Village and community in Carmarthenshire, Wales

Trelech (Tre-lech) is a village and community in Carmarthenshire, in south-west Wales. Trelech is located some 10 miles north-west of Carmarthen and 6.5 miles south of Newcastle Emlyn, and in the parish of Tre-lech a'r Betws.

==Description==
The population taken at the 2011 census was 745.

The community is bordered by the communities of: Cenarth; Cynwyl Elfed; Abernant; Meidrim; and Llanwinio, all being in Carmarthenshire; and by Clydau in Pembrokeshire.

The village is home to the Welsh-medium Ysgol Hafodwenog (Hafodwenog Community Primary School), which has around 60 pupils aged 4 to 11, and was opened in 1972 to serve the children of the surrounding settlements of Alma, Bryn Iwan, Cilrhedyn, Dinas, Gelliwen, Pandy, Penybont, and Talog, as well as those of Trelech itself.

Trelech has a community centre (in the building, across the road, which housed the modern school's predecessor) and a pub, the Tafarn Beca. However, given the area's very rural and lightly populated nature, the village no longer has a shop or post office. There is a children's play area, and the school also has a small soccer field.

==Governance==
A Trelech electoral ward exists which covers the area. This ward stretches beyond the confines of Trelech community with a total population at the 2011 Census of 2,072.

==Notable people==
- David Rees, (1801–1869), a reforming Welsh Congregationalist minister, also known as Y Cynhyrfwr
- Perceval Gibbon (1879–1926), an author, journalist, poet and short-story writer.
- David Nott OBE OStJ FRCS (born 1956) a Welsh consultant surgeon in London, he volunteers to work in disaster and war zones. He grew up with his grandparents in Trelech

==History ==
Trelech was one of the major cities of medieval Wales. In the 1230s, the de Clare family established it as a manufacturing town, producing iron and coal. By 1288, the town had 378 burgage plots. A raid in 1291, followed by the impact of the Black Death , destroyed much of the town. The remaining town was fully destroyed by Owain Glyndŵr in the early 1400s. Afterwards, the town became mostly abandoned, with the exception of a few people who helped restore the St. Nicholas parish.

§ **Dataset entries**
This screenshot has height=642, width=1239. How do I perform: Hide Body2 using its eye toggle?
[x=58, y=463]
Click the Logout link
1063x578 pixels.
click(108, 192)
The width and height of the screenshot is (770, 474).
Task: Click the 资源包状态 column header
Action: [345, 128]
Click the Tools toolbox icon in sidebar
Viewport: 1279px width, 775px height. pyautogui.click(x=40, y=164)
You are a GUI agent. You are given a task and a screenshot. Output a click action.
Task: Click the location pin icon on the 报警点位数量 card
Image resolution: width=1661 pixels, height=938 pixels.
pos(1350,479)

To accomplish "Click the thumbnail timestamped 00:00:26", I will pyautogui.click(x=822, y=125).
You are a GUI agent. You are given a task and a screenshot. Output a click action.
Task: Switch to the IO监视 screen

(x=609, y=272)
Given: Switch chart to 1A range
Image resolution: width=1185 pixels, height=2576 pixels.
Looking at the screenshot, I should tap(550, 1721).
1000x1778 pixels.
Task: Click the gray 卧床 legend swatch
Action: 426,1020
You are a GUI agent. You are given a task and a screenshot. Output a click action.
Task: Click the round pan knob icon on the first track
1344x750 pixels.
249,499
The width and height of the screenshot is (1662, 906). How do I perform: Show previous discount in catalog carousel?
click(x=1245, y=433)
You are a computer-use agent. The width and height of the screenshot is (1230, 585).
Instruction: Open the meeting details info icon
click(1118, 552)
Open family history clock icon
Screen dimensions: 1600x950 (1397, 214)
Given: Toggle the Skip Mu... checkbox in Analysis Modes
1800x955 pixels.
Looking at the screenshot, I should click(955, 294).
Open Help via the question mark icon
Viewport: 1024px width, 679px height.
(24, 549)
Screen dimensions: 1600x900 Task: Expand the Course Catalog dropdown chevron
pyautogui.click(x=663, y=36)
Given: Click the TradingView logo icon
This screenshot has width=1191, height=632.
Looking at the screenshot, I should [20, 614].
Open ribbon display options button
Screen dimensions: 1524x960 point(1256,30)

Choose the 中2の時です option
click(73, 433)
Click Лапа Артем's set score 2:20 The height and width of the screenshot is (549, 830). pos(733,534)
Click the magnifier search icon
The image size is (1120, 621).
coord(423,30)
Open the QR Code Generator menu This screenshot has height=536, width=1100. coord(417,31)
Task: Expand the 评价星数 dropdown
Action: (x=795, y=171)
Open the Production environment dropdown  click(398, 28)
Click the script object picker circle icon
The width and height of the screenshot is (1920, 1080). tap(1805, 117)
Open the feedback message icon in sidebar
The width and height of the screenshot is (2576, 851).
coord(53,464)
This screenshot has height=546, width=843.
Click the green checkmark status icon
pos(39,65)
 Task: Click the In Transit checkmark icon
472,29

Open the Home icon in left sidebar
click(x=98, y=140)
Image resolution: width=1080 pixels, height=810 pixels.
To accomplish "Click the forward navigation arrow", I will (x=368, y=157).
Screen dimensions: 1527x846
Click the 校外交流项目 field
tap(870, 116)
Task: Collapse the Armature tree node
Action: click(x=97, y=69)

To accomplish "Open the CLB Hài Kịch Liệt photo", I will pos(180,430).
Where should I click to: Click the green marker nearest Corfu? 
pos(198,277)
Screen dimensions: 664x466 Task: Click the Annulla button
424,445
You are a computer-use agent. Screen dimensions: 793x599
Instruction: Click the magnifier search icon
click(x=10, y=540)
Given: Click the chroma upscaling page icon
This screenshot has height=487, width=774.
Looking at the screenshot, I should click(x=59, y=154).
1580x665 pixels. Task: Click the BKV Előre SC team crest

§ **Prompt 1**
Answer these questions using the text about Trelech:
(a) What was the community's population at the 2011 census?
(b) In what year was Ysgol Hafodwenog opened?
(c) How many burgage plots did the town have by 1288?
§ **Prompt 2**
Write out the text about Trelech from "The village is" up to and including "small soccer field.", swapping "play area" for "playground".
§ **Prompt 3**
List every community that borders Trelech according to the text about Trelech.
The rows above are separate material and have nothing to do with the text about Trelech.

§ **Expected answer 1**
(a) 745
(b) 1972
(c) 378

§ **Expected answer 2**
The village is home to the Welsh-medium Ysgol Hafodwenog (Hafodwenog Community Primary School), which has around 60 pupils aged 4 to 11, and was opened in 1972 to serve the children of the surrounding settlements of Alma, Bryn Iwan, Cilrhedyn, Dinas, Gelliwen, Pandy, Penybont, and Talog, as well as those of Trelech itself.

Trelech has a community centre (in the building, across the road, which housed the modern school's predecessor) and a pub, the Tafarn Beca. However, given the area's very rural and lightly populated nature, the village no longer has a shop or post office. There is a children's playground, and the school also has a small soccer field.

§ **Expected answer 3**
Cenarth, Cynwyl Elfed, Abernant, Meidrim, Llanwinio, Clydau